I haven't had it in ages. Oh, I mean, I have had the mousse-like filling in cakes and desserts but real chocolate mousse all on its own. Well it must be 10 or more years! And back in high school I decided it was in my top few desserts to order. I thought I was the height of sophistication to have this as my favorite. Maybe because I had been to Paris and tried it there. Maybe because my friend, Terri and I made it as part of a French class presentation/skit. Oh how we slaved over both the mousse and our cooking show lines in French. But we made a mean mousse and got an excellent grade.
Flash forward 20 plus some years and now cooking shows are more ubiquitous than newspapers it seems. Many would do anything to be one of the select few that gets paid to talk about their passion. Cooking and food blogs are more than plentiful. But where is the chocolate mousse? I don't see it on restaurant menus often. Of course with two little ones I am not at restaurants often either. Has it fallen out of fashion? Is it passé? I have really had a craving for it lately.
Food does have it's own trends. Things are in and out. I think mousse is one of them that just isn't that in right now. Or do you disagree? At any rate, you need fear not because there are plenty of recipes for this classic dessert all over the internet both in blogs and major sites like the Food Network and Epicurious. And many of them are very simple too. After making it the other night, I felt so satisfied with just a little bit. I say, let's bring it back in style! At least in our own kitchens.

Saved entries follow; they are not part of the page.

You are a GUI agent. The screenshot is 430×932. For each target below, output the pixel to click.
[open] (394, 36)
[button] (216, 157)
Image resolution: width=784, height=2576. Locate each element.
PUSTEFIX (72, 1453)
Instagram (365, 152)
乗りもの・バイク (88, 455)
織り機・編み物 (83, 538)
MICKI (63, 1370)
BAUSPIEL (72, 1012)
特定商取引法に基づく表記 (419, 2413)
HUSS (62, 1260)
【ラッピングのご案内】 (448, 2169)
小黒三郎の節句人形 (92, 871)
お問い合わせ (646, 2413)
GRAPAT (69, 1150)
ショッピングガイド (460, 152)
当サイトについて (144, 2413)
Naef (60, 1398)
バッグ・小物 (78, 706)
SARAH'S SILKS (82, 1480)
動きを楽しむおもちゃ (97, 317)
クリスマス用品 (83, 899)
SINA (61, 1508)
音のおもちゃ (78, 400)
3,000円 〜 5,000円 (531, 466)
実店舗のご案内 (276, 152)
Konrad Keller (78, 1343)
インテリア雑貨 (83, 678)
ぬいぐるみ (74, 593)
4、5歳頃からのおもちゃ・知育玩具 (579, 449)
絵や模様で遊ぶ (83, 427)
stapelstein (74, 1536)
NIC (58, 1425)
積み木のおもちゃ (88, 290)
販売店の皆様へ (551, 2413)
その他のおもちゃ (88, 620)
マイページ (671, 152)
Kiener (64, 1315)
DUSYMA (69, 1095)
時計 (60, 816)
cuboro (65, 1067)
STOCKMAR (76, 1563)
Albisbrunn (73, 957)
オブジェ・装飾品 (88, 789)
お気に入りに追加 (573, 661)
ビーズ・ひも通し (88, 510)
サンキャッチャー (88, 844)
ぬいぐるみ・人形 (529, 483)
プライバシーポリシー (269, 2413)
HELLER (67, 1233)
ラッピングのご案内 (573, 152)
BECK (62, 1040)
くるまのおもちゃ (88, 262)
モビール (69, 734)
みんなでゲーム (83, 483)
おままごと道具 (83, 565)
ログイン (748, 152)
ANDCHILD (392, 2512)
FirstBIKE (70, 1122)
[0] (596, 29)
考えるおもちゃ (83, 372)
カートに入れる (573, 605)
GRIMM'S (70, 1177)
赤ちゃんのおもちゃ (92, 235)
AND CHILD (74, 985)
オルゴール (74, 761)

I chose a recipe from Kim's site at Easy French Food. It was so simple and quick (except for the chill until set or overnight part)!
- 8 ounces good quality dark cooking choclate
- 6 eggs, at room temperature*
- whipped cream (optional)
Melt the chocolate in a double boiler.
Seperate the eggs into two large bowls.
Beat the egg whites until very stiff.
Stir the melted chocolate into the egg yolks, beating vigorously until the mixture is smooth.
Stir one third of the egg whites into the chocolate mixture and mix until thoroughly blended.
Carefully fold in the rest of the egg whites.
Spoon the mousse into individual parfait glasses, chill and serve with whipped cream and shaved chocolate if you wish.
4 to 6 servings
This version of chocolate mousse was not as fluffy or airy as I remembered it to be. It was dense and rich and I really thought it needed a bit of the whipped cream with every bite. But it was good and did not feel too heavy or as fattening as so many desserts can be. If you have the foresight to prepare dessert a day ahead of time, I say try this! It also makes entertaining easy to just have it all set and ready to serve. Just whip your cream before you serve it. Delish! Thanks Kim, for the inspiration. And my kids loved it. I felt like I gave them protein and dessert in one fell swoop!
Next time I might try Julia Child's Perfect Chocolate Mousse Recipe that I found on David Lebovitz site. It looks a bit more involved and tricky but I am up for the challenge!
Hey, how do you like my cute little glasses my parents got for me in Morocco a few years back! They are perfect for this kind of little dessert or for lemoncello!
* One more note. This chocolate mousse recipe and many others uses raw eggs so make sure they are fresh and do not let the mousse sit out of the refrigerator for very long.